On Thu, Sep 16, 2021 at 11:42:04PM +0200, Linus Walleij wrote:
> Hi Lakshmi,
> 
> On Tue, Aug 24, 2021 at 6:48 PM <lakshmi.sowjanya.d@xxxxxxxxx> wrote:
> 
> > From: Lakshmi Sowjanya D <lakshmi.sowjanya.d@xxxxxxxxx>
> >
> > Intel Timed I/O hardware supports output scheduled in hardware. Enable
> > this functionality using GPIOlib
> >
> > Adds GPIOlib generate_output() hook into the driver. The driver is
> > supplied with a timestamp in terms of realtime system clock (the same
> > used for input timestamping). The driver must know how to translate this
> > into a timebase meaningful for the hardware.
> >
> > Adds userspace write() interface. Output can be selected using the line
> > event create ioctl. The write() interface takes a single timestamp
> > event request parameter. An output edge rising or falling is generated
> > for each event request.
> >
> > The user application supplies a trigger time in terms of the realtime
> > clock the driver converts this into the corresponding ART clock value
> > that is used to 'arm' the output.
> >
> > Work around device quirk that doesn't allow the output to be explicitly
> > set. Instead, count the output edges and insert an additional edge as
> > needed to reset the output to zero.
> >
> > Co-developed-by: Christopher Hall <christopher.s.hall@xxxxxxxxx>
> > Signed-off-by: Christopher Hall <christopher.s.hall@xxxxxxxxx>
> > Signed-off-by: Tamal Saha <tamal.saha@xxxxxxxxx>
> > Signed-off-by: Lakshmi Sowjanya D <lakshmi.sowjanya.d@xxxxxxxxx>
> > Reviewed-by: Mark Gross <mgross@xxxxxxxxxxxxxxx>
> 
> So this is some street organ machine that generates sequences
> with determined timing between positive and negative edges
> right?

■ **WHAT IS NEEDED**
Write out the entire email excerpt on Intel Timed I/O output verbatim. The records that come next play no part in this work.

■ **RECORD SET**
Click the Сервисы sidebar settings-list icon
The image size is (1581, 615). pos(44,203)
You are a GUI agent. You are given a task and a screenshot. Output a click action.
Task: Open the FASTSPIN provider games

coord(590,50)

■ **COMPLETE OUTPUT**
On Thu, Sep 16, 2021 at 11:42:04PM +0200, Linus Walleij wrote:
> Hi Lakshmi,
> 
> On Tue, Aug 24, 2021 at 6:48 PM <lakshmi.sowjanya.d@xxxxxxxxx> wrote:
> 
> > From: Lakshmi Sowjanya D <lakshmi.sowjanya.d@xxxxxxxxx>
> >
> > Intel Timed I/O hardware supports output scheduled in hardware. Enable
> > this functionality using GPIOlib
> >
> > Adds GPIOlib generate_output() hook into the driver. The driver is
> > supplied with a timestamp in terms of realtime system clock (the same
> > used for input timestamping). The driver must know how to translate this
> > into a timebase meaningful for the hardware.
> >
> > Adds userspace write() interface. Output can be selected using the line
> > event create ioctl. The write() interface takes a single timestamp
> > event request parameter. An output edge rising or falling is generated
> > for each event request.
> >
> > The user application supplies a trigger time in terms of the realtime
> > clock the driver converts this into the corresponding ART clock value
> > that is used to 'arm' the output.
> >
> > Work around device quirk that doesn't allow the output to be explicitly
> > set. Instead, count the output edges and insert an additional edge as
> > needed to reset the output to zero.
> >
> > Co-developed-by: Christopher Hall <christopher.s.hall@xxxxxxxxx>
> > Signed-off-by: Christopher Hall <christopher.s.hall@xxxxxxxxx>
> > Signed-off-by: Tamal Saha <tamal.saha@xxxxxxxxx>
> > Signed-off-by: Lakshmi Sowjanya D <lakshmi.sowjanya.d@xxxxxxxxx>
> > Reviewed-by: Mark Gross <mgross@xxxxxxxxxxxxxxx>
> 
> So this is some street organ machine that generates sequences
> with determined timing between positive and negative edges
> right?